# [WHAT THIS TASK INVOLVES]
Print each line exactly, from the one with "You are a computer-use" to the very last line of the listing, and keep the pictures out.

──────────

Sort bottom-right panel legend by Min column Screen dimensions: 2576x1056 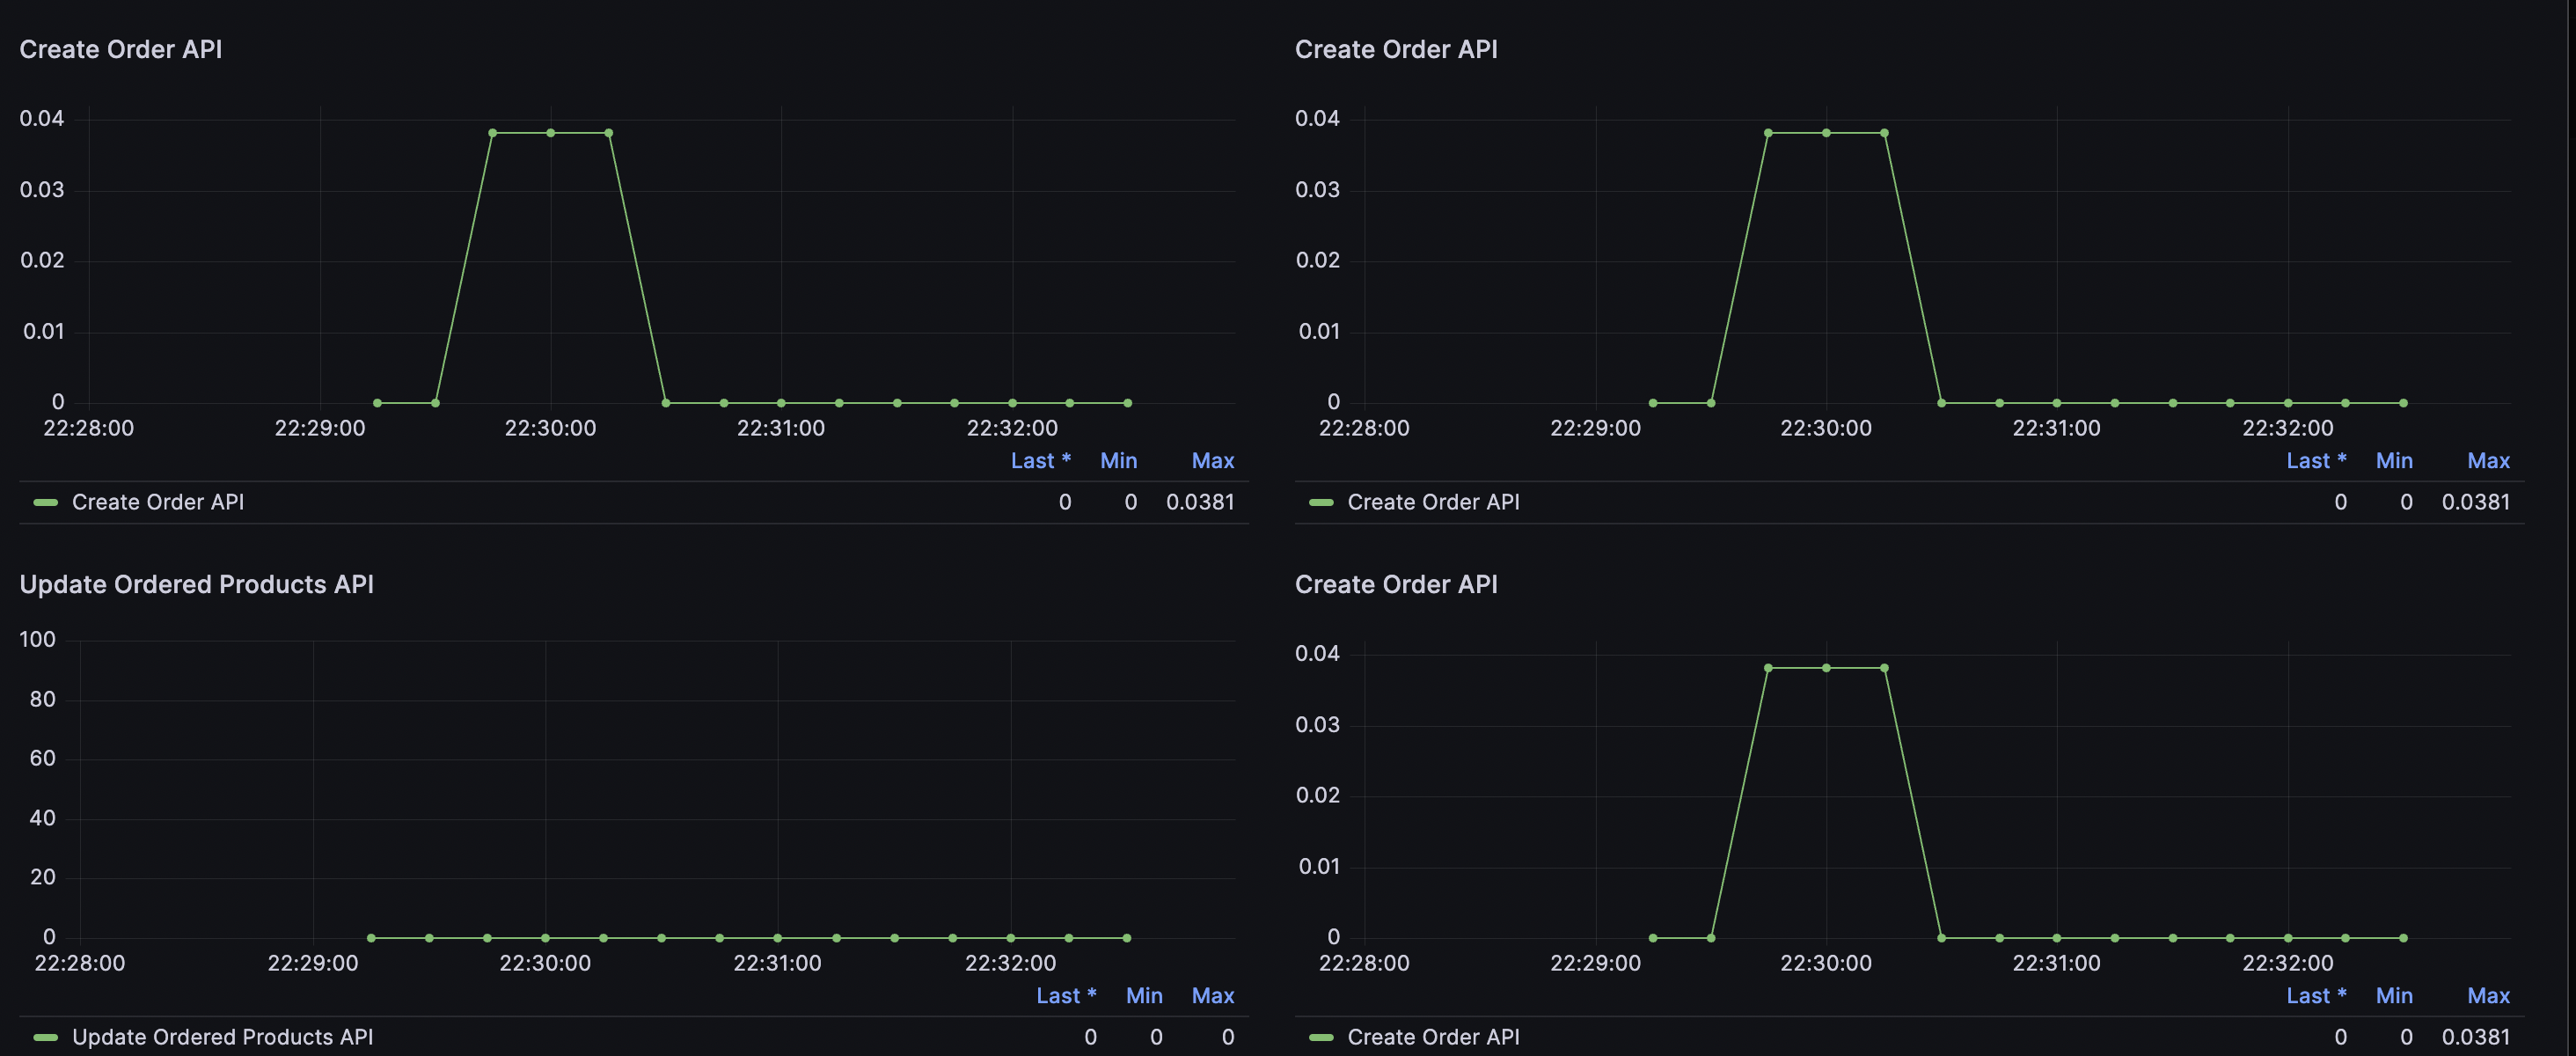coord(2393,995)
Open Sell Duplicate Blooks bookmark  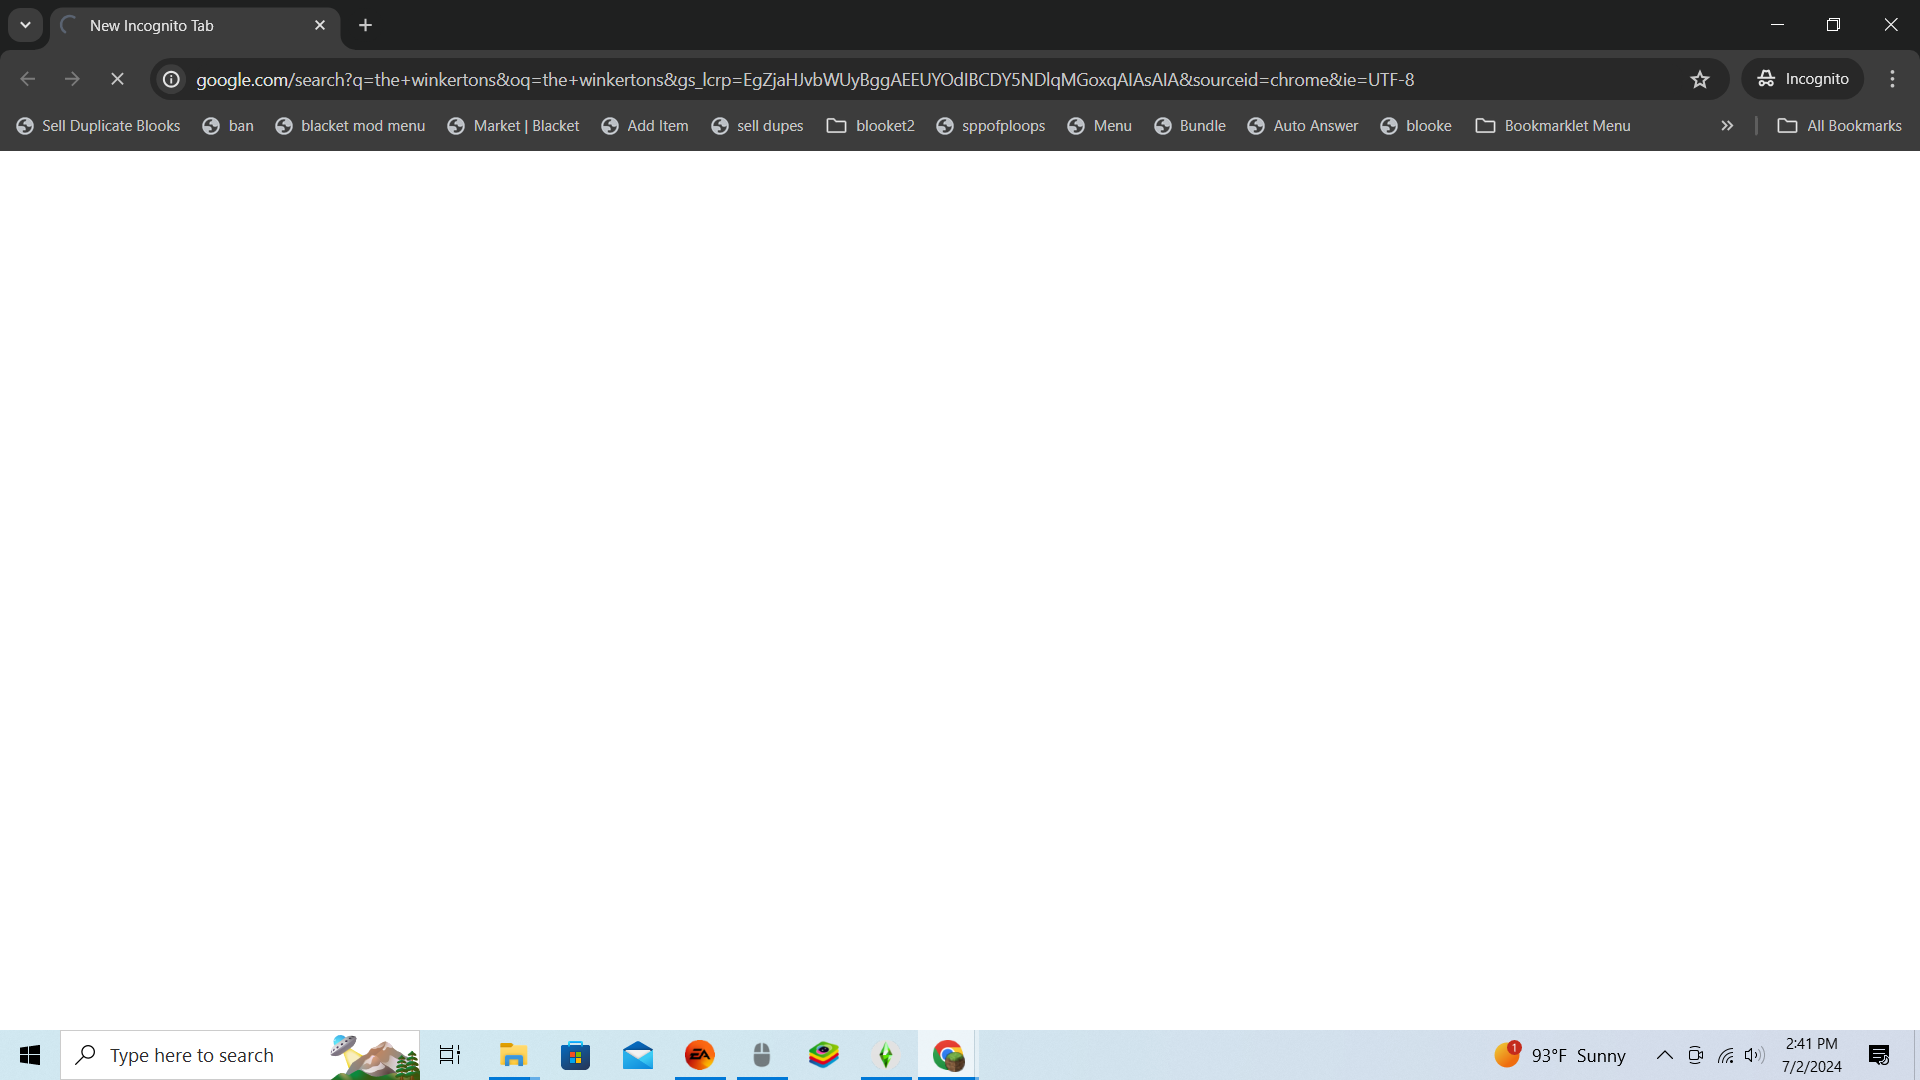[x=98, y=126]
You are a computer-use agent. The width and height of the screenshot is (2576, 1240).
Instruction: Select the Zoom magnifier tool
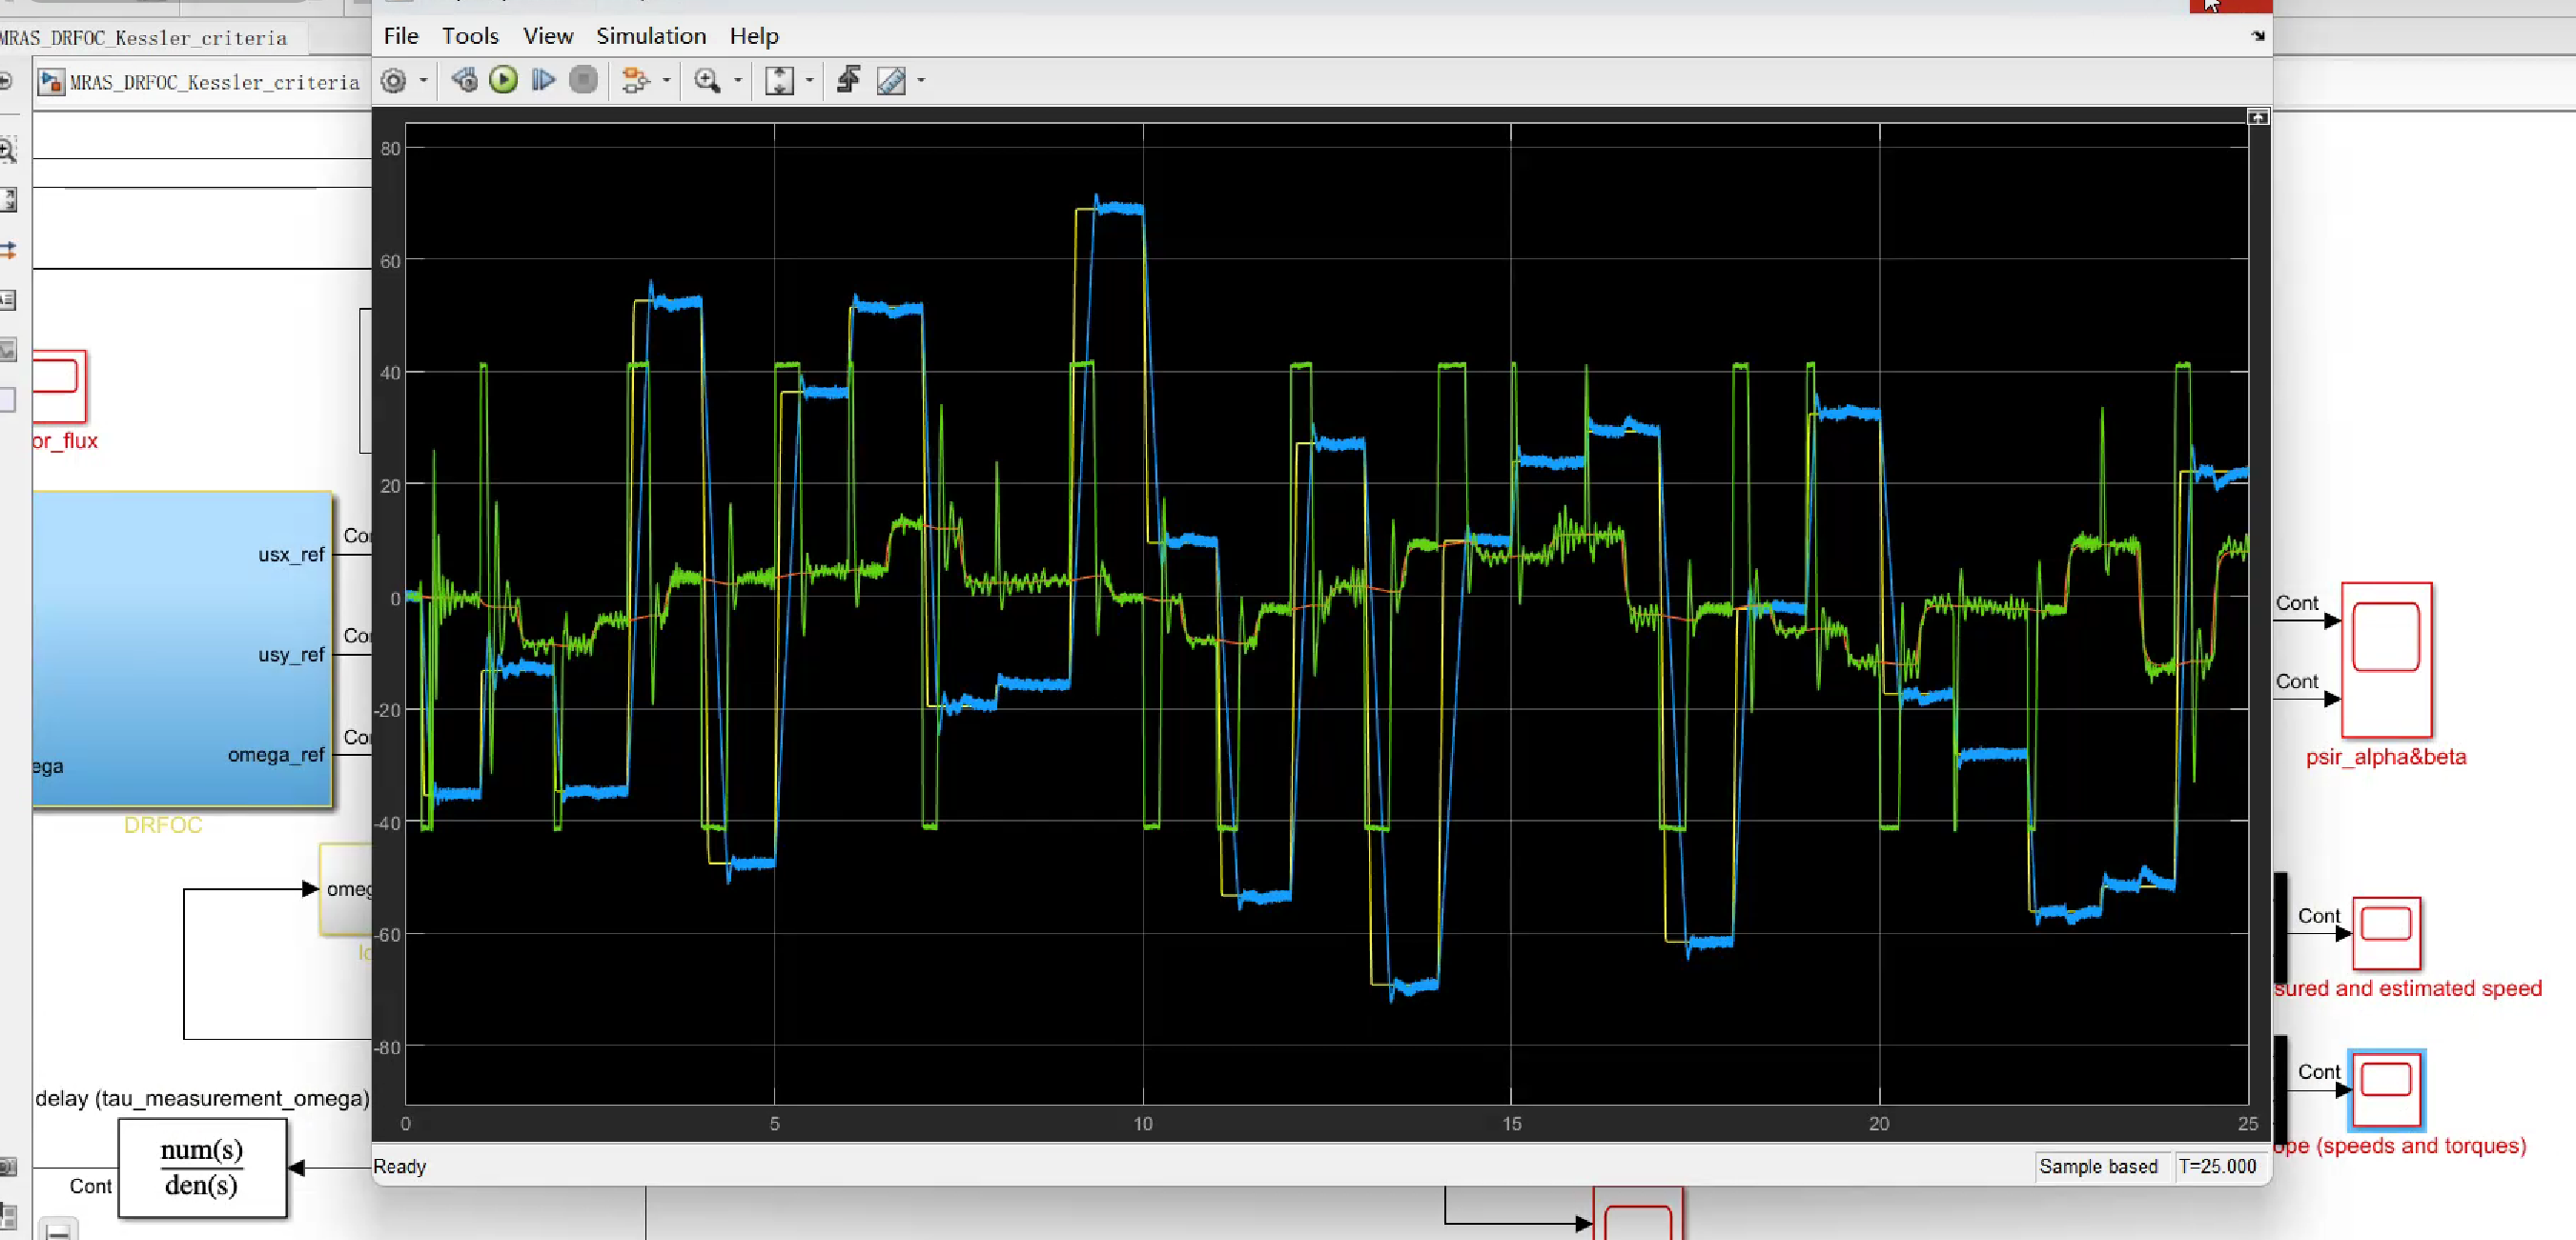(x=707, y=80)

──────────

# [REPLY TO THE TASK]
You are a computer-use agent. The width and height of the screenshot is (2576, 1240).
Instruction: Select the Zoom magnifier tool
(x=707, y=80)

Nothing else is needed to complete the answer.